Life has the habit of throwing us unexpected challenges. I never imagined writing a eulogy for a place. Throughout the day, I wondered if the stone and wood that made up the Club screamed in agony as the searing flames scorched their molecules.

Zeenath Khan

This morning, national news channels were ablaze with footage of the blaze that engulfed the Secunderabad Club. Overnight, a short circuit-induced fire destroyed most of the Club’s main building.

By mid-morning, a series of apocalyptic images flooded my phone. Against the backdrop of a reddened sky, towering flames, and flashing lights, a pair of firemen valiantly pointed a hose at the fire. In another, a centuries old tree remained rooted to its spot while smoke curled out of skeletal remains. With the onset of dawn, the devastation was complete. The Colonnade, billiards room, and the administrative office were now consigned to ash. Latest reports suggest the library and the mixed lounge, with hand-painted murals depicting scenes from Midsummer Night’s Dream, didn’t succumb to the tragedy. Fortunately, no human injuries or fatalities have arisen from this incident.

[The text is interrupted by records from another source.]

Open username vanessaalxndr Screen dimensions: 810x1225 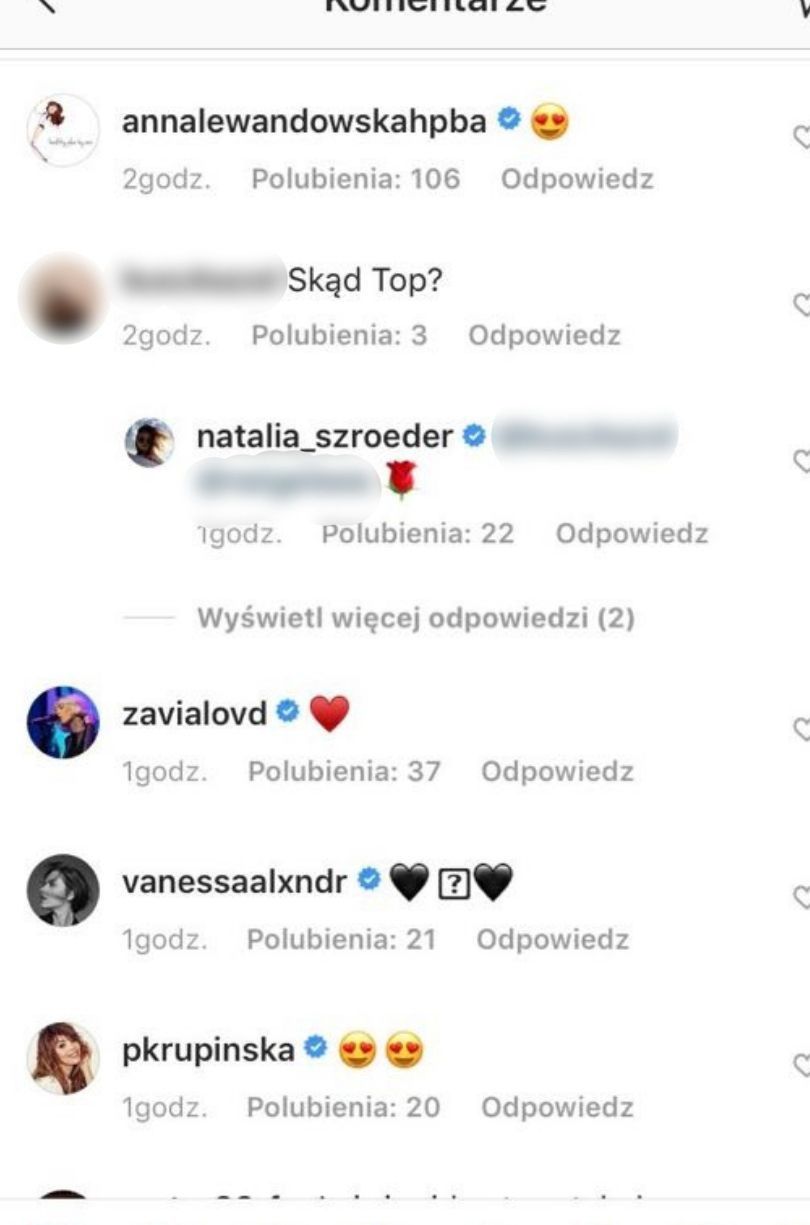235,882
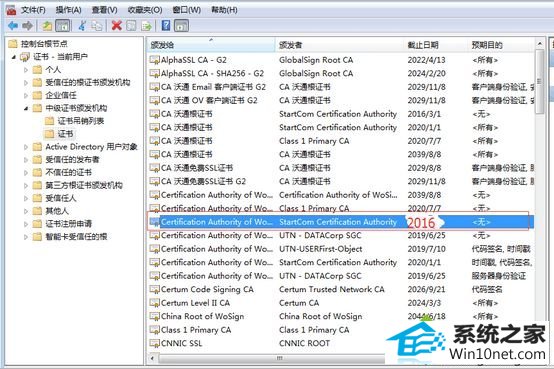The height and width of the screenshot is (369, 554).
Task: Click the red X Delete toolbar icon
Action: pos(116,25)
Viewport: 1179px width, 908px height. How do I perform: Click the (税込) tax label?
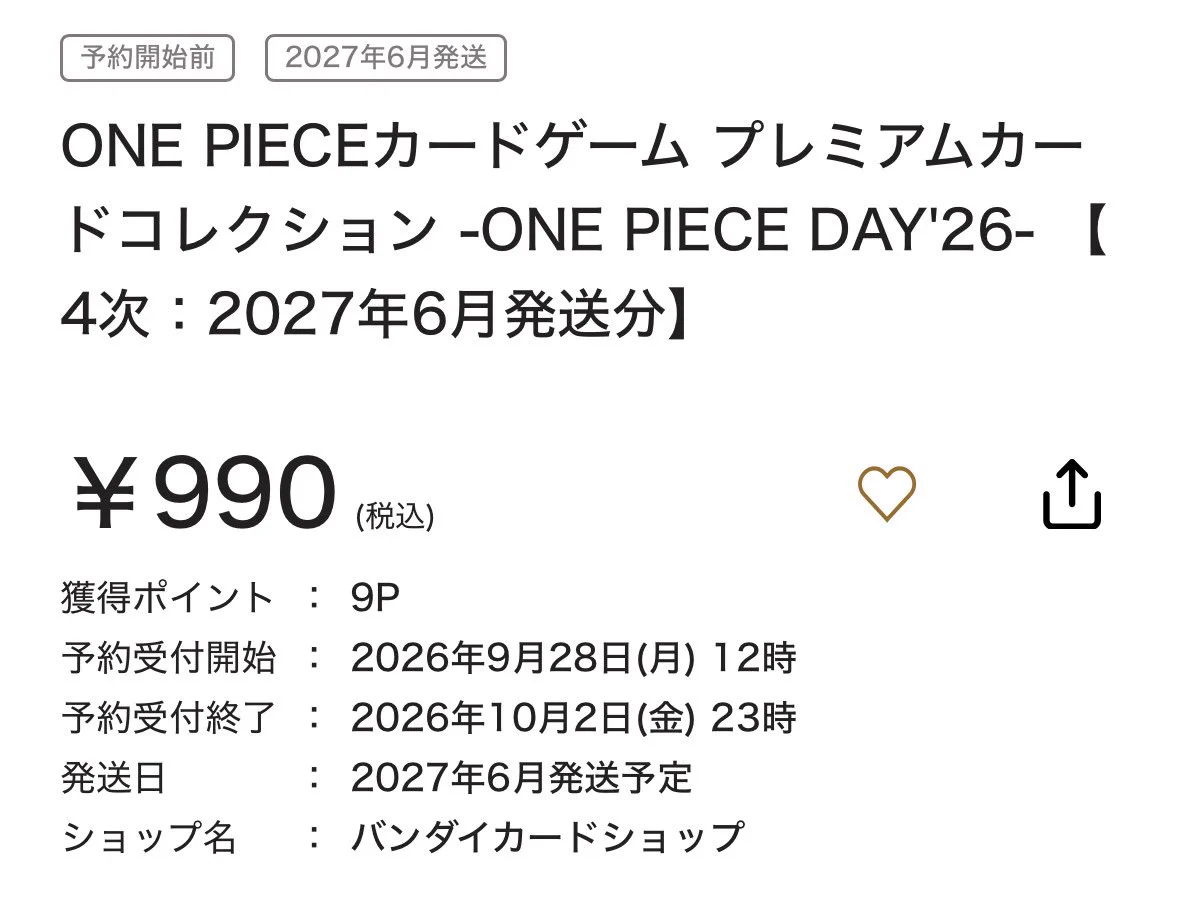(x=395, y=516)
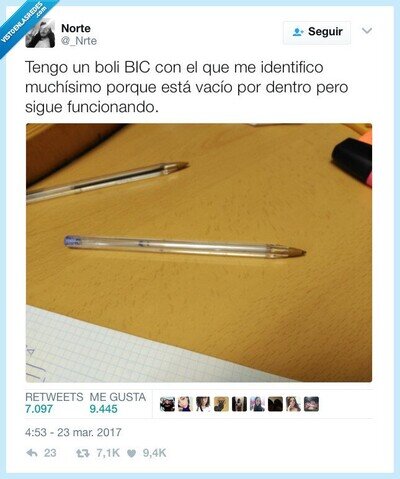Open the last liker avatar in row
Image resolution: width=400 pixels, height=479 pixels.
tap(311, 404)
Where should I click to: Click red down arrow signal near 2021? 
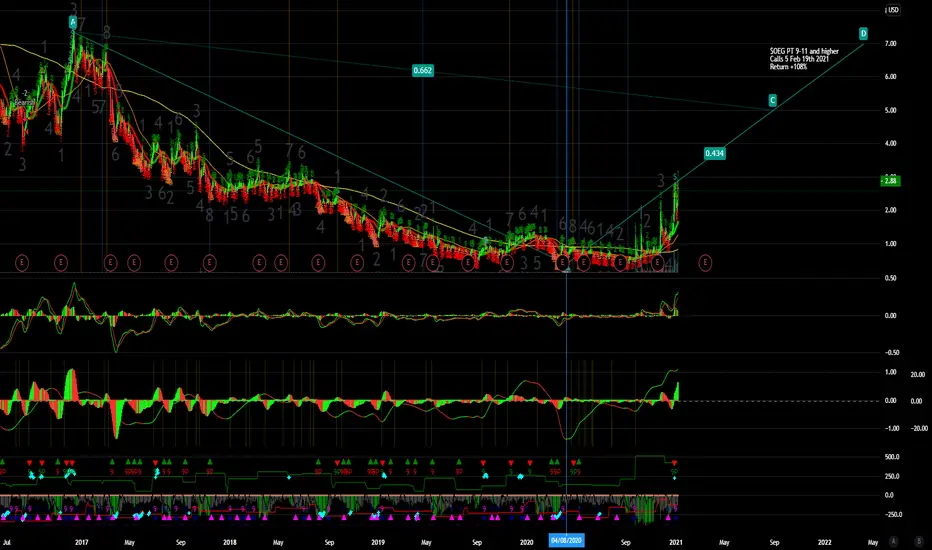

Although the Secunderabad Club ranks as one of India’s oldest and most distinguished clubs, its origins are humble. Salar Jung I, Hyderabad’s visionary nineteenth-century Prime Minister, used the building as his personal hunting lodge. According to the Club website, he gifted the premises to the then British Resident for his evening recreation. Situated in the heart of Secunderabad’s cantonment area, the Club became the focal point of social activity for the British Army. Legend has it that the young Winston Churchill left behind an unpaid bill at the Club when he was stationed in Secunderabad as a sub-altern.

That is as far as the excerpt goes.